Records provided:
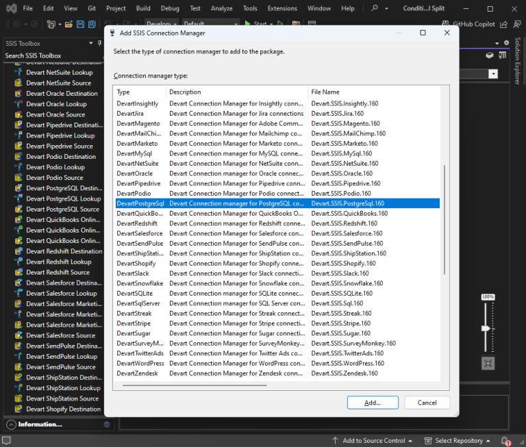Click the Information help icon
The height and width of the screenshot is (447, 526).
(107, 424)
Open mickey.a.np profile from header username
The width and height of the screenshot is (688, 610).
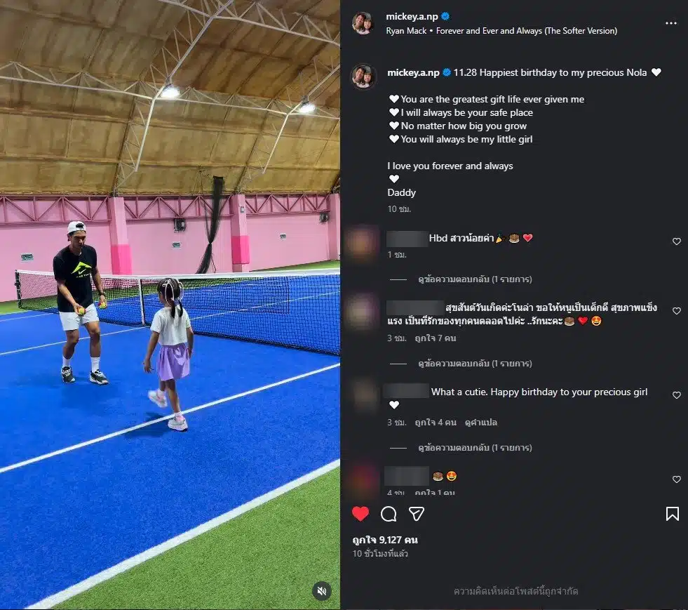(412, 17)
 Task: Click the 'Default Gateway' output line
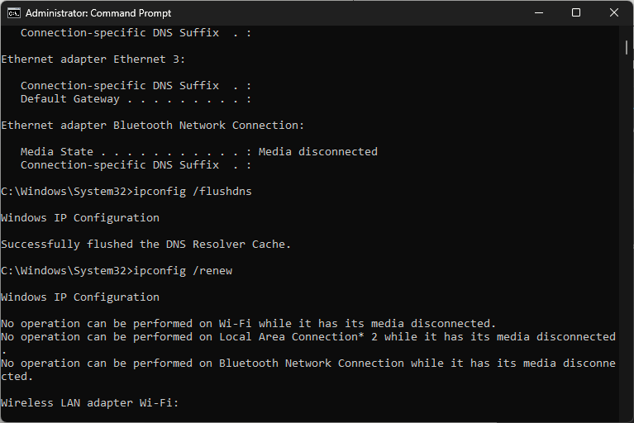136,99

Task directions: Beginning at the line that contains "Open mickey.a.np profile from header username" and ending at the last line of the data, return each line exactly; no picture belongs in the copy.

Answer section:
Open mickey.a.np profile from header username
The width and height of the screenshot is (688, 610).
(412, 17)
 Task: Click the 'Default Gateway' output line
136,99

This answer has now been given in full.